Company: Accera, Inc.
This is a nutritional beverage. Ketasyn/AC-1202 was tested in Phase 1 and 2 safety/dosing trials, but in Phase 2 missed its primary endpoint and was not avanced to Phase 3 efficacy trials. Rather, in 2009 its developer, Accera Inc., brought it to market as a once-daily medical food called Axona. Medical foods do not undergo pre-market FDA review or approval. Unlike dietary supplements, they are not available over the counter but are prescribed by physicians.
Axona is a proprietary formulation of processed coconut or other oils and glycerin. Its active ingredient is caprylic acid, along with other medium-chain triglycerides. Caprylic acid metabolism in the liver leads to substances called "ketone bodies," which cross the blood-brain barrier. These have been hypothesized to provide an alternative to glucose as the brain's source of energy in conditions marked by impaired neuronal metabolism, such as Alzheimer's.
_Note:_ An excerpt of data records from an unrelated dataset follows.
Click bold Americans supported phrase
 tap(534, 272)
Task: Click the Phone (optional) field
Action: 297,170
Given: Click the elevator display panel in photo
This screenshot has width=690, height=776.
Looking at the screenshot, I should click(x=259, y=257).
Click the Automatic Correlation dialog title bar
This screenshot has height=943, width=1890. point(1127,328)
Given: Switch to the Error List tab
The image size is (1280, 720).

Brain imaging by FDT-PET shows cerebral glucose hypometaboism in regions affected by Alzheimer's.
Axona's effectiveness has been called into question by experts in the field, e.g. , Oct 2009 news series. As a result of media stories covering the controversy (e.g., ABC News), demand for coconut oil as a cheaper source of caprylic acid has risen. However, there is no scientific evidence that it is effective.
A two-week open-label safety, tolerability, and pharmacokinetics study of different formulations of Ketasyn in 60 healthy elderly volunteers preceded two Phase 2 studies.
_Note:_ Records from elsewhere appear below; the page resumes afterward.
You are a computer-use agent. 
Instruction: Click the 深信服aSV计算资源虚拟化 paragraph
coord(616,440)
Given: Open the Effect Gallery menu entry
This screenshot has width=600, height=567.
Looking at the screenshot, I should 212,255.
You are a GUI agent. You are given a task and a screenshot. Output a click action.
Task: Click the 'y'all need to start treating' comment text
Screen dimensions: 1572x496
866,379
From 2004 to 2006, a 90-day, double-blind, multicenter trial in 152 patients with mild to moderate Alzheimer's disease evaluated Ketasyn against the Alzheimer's Disease Assessment Scale—cognitive subscale (ADAS-cog), the Alzheimer's Disease Cooperative Study—Clinician's Global Impression of Change (ADCS-CGIC), and the Mini-Mental State Exam (MMSE). This trial was reported to have improved cognitive function in participants on Ketasyn at the 45-day trial mid-point, though the difference was no longer statistically significant by 90 days. In ApoE4 non-carriers, the effect did remain statistically significant by 90 days. Adverse event discontinuations were 23 percent, mostly for diarrhea, flatulence, and dyspepsia (Henderson et al., 2009).
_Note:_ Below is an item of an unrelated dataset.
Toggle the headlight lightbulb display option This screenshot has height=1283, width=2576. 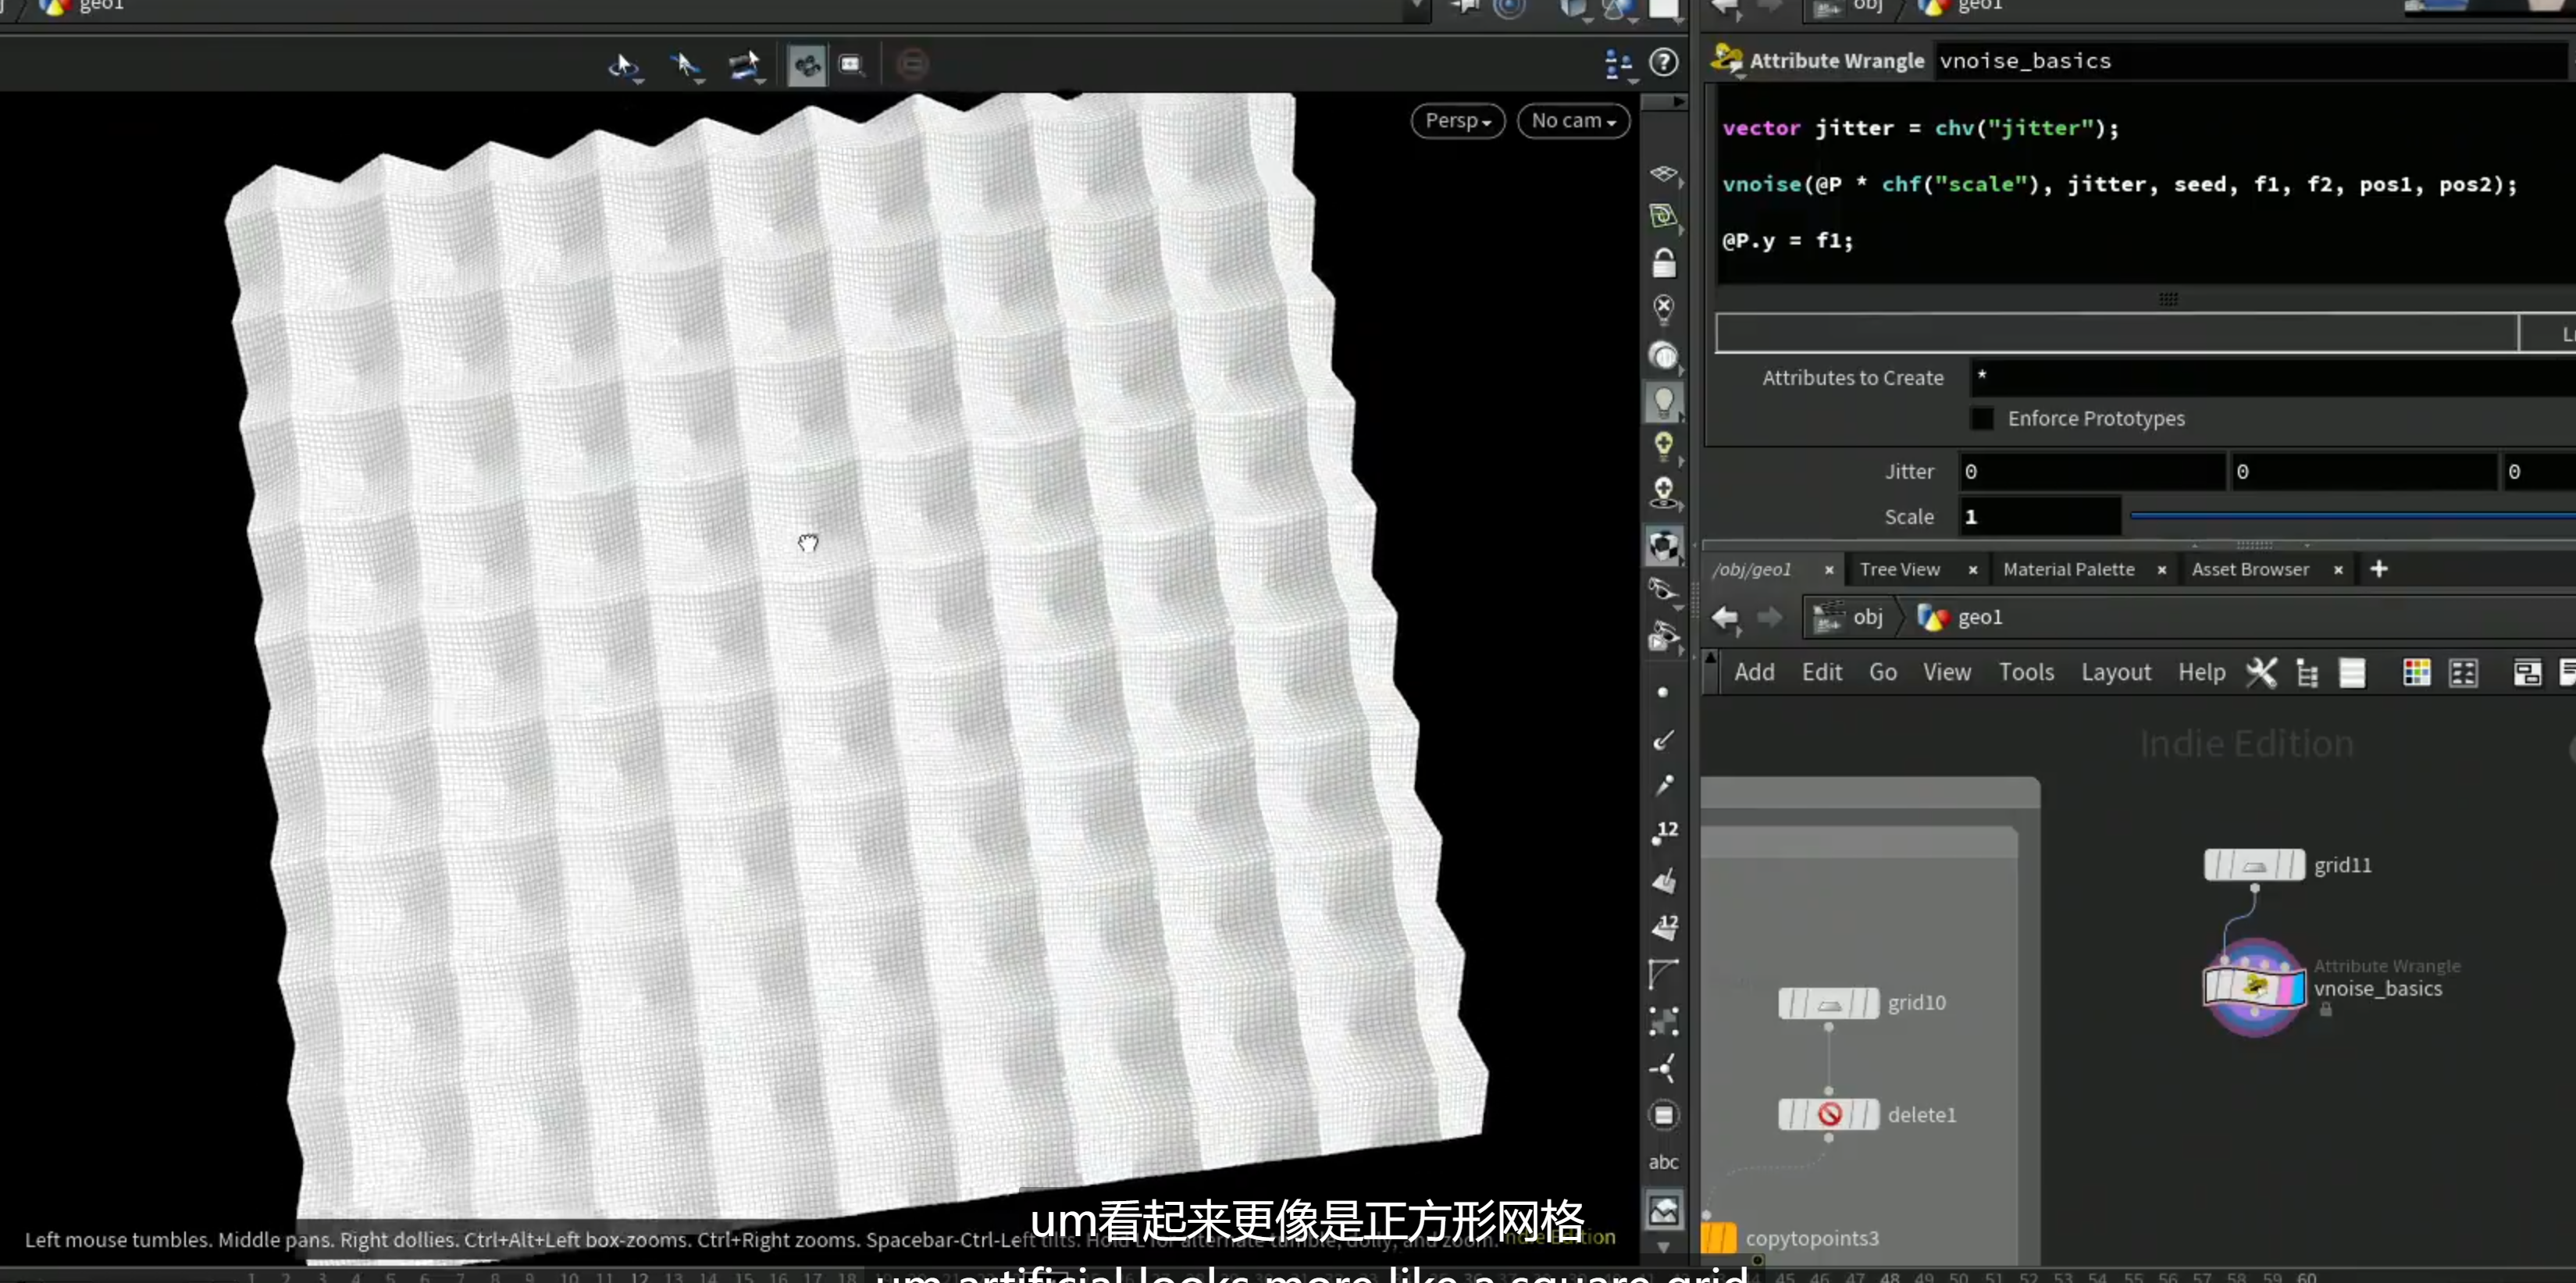(x=1663, y=402)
From 2006 to 2007, a second 90-day trial in 150 older adults with "normal" loss of memory abilities since early adult life evaluated Ketasyn. This trial used changes in the Psychologix and Cogscreen Test Batteries, RAVLT (Rey Auditory Verbal Learning Test), as primary outcome. The results were not published.
In 2010, Accera started a PET study at the University of California, Los Angeles, to evaluate the effects of Axona on cerebral metabolism in 22 participants with Alzheimer's disease. This trial measures regional cerebral blood flow in response to Ketasyn, comparing ApoE4 carriers to non-carriers.
For all clinical trials on Ketasyn, see clinicaltrials.gov.
- Henderson ST, Vogel JL, Barr LJ, Garvin F, Jones JJ, Costantini LC. Study of the ketogenic agent AC-1202 in mild to moderate Alzheimer's disease: a randomized, double-blind, placebo-controlled, multicenter trial. Nutr Metab (Lond). 2009;6:31. PubMed.
- Sharma A, Bemis M, Desilets AR. Role of Medium Chain Triglycerides (Axona(R)) in the Treatment of Mild to Moderate Alzheimer's Disease. Am J Alzheimers Dis Other Demen. 2014 Jan 9; PubMed.
- Thaipisuttikul P, Galvin JE. Use of medical foods and nutritional approaches in the treatment of Alzheimer’s disease. Clin Pract (Lond). Mar 2012; 9(2); 199-209
- Reger MA, Henderson ST, Hale C, Cholerton B, Baker LD, Watson GS, Hyde K, Chapman D, Craft S. Effects of beta-hydroxybutyrate on cognition in memory-impaired adults. Neurobiol Aging. 2004 Mar;25(3):311-4. PubMed.